— PROVIDED DATA —
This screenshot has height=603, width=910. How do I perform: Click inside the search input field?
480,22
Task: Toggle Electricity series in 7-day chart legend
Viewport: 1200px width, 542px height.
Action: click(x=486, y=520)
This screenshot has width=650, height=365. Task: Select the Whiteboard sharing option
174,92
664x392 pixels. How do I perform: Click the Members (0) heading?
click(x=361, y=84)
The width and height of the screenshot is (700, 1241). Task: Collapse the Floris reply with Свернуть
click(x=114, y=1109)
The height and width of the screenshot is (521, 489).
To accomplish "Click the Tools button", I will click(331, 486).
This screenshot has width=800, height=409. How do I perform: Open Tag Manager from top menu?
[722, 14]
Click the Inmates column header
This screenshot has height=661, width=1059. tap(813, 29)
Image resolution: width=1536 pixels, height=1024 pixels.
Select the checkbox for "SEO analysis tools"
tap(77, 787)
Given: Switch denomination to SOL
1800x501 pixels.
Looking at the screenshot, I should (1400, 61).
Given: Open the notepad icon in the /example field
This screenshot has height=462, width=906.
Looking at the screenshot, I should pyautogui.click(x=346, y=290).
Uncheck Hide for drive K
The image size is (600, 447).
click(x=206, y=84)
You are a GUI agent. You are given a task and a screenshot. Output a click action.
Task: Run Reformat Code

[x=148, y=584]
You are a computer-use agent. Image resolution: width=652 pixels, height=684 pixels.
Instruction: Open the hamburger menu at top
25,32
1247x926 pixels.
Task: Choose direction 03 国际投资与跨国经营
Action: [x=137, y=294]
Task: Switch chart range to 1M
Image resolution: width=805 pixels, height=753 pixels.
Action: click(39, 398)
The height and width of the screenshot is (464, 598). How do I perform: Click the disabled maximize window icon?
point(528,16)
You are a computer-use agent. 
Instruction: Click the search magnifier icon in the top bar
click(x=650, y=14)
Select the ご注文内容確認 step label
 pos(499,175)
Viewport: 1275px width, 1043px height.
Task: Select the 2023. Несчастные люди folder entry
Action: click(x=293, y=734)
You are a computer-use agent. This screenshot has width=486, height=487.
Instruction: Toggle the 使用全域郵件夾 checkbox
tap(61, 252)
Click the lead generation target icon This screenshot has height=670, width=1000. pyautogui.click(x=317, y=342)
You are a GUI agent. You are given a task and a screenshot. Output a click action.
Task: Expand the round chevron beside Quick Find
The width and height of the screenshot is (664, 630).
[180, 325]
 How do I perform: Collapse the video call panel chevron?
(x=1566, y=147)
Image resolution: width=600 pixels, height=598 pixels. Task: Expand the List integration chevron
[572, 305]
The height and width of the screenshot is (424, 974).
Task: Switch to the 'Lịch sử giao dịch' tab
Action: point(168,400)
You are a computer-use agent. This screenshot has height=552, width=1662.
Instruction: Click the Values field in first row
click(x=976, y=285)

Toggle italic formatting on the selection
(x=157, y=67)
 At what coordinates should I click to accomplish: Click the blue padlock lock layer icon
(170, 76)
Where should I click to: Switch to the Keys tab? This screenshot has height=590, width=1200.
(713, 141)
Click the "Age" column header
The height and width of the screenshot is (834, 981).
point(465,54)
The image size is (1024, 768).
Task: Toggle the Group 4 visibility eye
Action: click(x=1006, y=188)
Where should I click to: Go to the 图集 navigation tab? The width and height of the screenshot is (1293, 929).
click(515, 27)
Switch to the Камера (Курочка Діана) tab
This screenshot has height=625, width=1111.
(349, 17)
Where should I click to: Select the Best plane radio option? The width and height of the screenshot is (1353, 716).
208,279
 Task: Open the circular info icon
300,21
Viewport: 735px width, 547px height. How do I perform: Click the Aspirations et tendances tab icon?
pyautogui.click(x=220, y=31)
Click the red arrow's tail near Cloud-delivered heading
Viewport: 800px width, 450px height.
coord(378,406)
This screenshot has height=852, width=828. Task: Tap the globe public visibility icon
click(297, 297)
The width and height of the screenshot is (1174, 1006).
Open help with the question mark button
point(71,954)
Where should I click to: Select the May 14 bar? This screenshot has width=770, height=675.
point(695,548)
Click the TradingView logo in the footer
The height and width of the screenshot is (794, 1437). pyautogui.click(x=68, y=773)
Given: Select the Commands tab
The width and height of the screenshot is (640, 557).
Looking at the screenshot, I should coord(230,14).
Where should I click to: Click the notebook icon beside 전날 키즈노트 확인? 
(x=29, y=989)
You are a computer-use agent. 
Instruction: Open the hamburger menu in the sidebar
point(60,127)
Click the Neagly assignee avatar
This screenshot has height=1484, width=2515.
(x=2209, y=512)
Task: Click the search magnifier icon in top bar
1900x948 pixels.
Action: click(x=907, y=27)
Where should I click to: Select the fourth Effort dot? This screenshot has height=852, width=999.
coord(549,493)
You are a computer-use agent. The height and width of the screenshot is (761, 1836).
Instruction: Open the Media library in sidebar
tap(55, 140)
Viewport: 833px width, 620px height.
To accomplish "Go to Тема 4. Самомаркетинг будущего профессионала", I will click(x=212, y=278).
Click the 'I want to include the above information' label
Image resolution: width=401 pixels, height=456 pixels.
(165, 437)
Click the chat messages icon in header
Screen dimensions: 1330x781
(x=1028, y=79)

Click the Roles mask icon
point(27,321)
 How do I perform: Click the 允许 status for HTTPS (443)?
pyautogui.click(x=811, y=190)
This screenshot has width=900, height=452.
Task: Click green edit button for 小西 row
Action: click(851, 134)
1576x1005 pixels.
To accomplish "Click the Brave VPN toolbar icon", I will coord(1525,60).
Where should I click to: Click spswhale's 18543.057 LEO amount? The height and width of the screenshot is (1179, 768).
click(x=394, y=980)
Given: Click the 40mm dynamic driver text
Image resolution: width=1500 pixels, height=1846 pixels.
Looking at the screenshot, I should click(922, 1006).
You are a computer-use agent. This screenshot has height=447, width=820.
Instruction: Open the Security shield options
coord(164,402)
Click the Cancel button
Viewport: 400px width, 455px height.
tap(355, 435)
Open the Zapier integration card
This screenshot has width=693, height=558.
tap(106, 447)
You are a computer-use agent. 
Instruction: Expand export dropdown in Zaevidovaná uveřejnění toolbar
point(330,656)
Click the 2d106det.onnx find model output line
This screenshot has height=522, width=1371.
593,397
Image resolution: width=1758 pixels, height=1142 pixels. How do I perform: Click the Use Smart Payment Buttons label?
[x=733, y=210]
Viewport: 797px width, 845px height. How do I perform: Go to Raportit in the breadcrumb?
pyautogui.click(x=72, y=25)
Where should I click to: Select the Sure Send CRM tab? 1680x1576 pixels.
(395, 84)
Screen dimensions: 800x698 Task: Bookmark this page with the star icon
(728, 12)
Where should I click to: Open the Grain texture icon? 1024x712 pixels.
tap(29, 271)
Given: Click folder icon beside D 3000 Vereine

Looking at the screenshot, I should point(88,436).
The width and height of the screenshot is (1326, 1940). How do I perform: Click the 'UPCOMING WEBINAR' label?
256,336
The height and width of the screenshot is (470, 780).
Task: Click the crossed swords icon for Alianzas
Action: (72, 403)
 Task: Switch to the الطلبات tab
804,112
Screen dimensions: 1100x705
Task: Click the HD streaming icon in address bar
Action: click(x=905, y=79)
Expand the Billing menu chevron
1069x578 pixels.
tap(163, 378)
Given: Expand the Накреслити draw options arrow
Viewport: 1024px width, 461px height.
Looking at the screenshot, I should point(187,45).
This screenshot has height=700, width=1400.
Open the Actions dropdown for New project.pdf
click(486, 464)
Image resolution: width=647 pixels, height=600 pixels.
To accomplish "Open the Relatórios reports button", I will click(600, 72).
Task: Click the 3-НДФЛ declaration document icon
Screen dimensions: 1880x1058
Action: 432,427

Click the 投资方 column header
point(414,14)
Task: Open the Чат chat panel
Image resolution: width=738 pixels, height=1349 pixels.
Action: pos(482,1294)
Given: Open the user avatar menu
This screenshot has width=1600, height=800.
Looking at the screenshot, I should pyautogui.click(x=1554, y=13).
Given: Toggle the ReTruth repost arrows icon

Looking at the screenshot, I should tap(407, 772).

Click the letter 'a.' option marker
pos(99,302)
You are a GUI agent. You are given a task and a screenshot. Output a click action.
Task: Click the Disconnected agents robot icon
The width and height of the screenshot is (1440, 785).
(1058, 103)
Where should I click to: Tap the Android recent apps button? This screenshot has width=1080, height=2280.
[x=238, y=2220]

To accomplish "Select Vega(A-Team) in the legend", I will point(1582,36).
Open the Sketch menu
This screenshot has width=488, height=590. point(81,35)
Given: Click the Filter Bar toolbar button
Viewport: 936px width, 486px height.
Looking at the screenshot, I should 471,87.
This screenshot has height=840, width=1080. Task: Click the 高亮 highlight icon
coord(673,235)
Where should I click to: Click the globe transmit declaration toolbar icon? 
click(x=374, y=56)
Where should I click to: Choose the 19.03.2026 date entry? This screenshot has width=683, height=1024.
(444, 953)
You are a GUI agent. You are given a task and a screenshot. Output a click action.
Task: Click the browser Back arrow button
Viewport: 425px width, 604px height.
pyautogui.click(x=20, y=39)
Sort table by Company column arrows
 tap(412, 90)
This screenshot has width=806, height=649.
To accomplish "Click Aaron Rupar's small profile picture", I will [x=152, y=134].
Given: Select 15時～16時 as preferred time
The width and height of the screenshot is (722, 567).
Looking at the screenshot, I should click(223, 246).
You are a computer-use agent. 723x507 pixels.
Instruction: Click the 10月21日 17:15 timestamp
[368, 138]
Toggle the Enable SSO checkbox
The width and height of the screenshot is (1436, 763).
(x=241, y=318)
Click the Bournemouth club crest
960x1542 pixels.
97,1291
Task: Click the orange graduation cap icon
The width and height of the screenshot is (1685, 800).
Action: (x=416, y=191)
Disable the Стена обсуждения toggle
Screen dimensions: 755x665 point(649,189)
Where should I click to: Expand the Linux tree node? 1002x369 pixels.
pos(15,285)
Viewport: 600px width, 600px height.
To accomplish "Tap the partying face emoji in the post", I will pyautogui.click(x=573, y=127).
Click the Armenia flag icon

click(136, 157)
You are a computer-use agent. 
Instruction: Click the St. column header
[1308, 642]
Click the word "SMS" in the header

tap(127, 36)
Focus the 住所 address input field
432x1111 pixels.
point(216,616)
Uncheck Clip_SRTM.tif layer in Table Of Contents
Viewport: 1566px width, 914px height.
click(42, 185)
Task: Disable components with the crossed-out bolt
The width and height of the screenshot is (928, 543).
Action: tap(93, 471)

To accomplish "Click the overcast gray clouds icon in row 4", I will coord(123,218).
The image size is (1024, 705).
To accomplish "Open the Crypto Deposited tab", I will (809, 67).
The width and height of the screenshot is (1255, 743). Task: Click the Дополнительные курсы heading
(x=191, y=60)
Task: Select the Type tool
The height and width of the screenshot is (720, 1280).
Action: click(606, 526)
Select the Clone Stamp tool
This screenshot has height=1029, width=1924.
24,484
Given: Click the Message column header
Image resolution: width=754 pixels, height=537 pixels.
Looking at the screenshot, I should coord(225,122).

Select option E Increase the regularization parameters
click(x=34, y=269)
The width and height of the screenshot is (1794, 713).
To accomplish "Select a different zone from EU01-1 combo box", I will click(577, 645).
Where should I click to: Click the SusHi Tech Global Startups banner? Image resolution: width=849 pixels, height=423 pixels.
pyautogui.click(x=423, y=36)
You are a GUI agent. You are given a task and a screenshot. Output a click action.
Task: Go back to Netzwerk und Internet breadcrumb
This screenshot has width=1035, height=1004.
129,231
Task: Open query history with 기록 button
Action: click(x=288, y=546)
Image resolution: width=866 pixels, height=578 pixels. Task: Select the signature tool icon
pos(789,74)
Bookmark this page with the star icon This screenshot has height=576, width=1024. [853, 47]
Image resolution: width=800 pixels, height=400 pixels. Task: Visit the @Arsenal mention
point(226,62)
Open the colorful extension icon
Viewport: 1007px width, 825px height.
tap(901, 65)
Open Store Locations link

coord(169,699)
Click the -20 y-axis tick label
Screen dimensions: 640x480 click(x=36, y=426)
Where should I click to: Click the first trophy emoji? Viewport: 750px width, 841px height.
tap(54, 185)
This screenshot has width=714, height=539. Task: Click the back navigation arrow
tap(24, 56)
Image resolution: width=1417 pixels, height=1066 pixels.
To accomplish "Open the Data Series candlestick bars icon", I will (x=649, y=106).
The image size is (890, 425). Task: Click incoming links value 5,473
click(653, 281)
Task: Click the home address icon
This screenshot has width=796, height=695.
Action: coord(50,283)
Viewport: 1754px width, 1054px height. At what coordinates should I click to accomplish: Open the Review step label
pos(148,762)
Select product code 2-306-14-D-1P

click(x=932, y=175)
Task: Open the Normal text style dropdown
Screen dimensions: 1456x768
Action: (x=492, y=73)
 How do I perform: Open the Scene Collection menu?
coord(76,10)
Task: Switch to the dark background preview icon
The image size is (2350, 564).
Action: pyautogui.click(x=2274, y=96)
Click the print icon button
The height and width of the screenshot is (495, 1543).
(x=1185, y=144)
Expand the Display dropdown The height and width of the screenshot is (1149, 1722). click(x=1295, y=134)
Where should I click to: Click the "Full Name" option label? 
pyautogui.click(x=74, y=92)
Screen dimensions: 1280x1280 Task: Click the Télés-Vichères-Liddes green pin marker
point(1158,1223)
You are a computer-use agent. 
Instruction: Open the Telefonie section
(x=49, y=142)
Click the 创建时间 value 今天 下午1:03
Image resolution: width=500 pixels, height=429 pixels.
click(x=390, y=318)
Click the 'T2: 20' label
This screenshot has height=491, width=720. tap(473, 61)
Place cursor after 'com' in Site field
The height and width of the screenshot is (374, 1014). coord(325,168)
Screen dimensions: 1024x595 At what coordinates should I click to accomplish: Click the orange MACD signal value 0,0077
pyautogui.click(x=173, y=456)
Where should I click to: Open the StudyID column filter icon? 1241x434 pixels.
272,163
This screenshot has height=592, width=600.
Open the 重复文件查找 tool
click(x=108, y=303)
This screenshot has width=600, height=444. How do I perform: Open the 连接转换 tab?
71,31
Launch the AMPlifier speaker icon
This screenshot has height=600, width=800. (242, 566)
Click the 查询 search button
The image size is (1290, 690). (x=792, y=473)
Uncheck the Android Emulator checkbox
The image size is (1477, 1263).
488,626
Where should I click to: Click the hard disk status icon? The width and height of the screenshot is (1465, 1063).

— WHAT YOU WILL DO —
With the line containing "This screenshot has width=600, height=444." as the start and the last line of the material above as the end, copy that run of lines exactly, both ends included, and nothing more.

— SOLUTION FOR THIS TASK —
This screenshot has width=600, height=444. How do I perform: Open the 连接转换 tab?
71,31
Launch the AMPlifier speaker icon
This screenshot has height=600, width=800. (242, 566)
Click the 查询 search button
The image size is (1290, 690). (x=792, y=473)
Uncheck the Android Emulator checkbox
The image size is (1477, 1263).
488,626
Where should I click to: Click the hard disk status icon? The width and height of the screenshot is (1465, 1063).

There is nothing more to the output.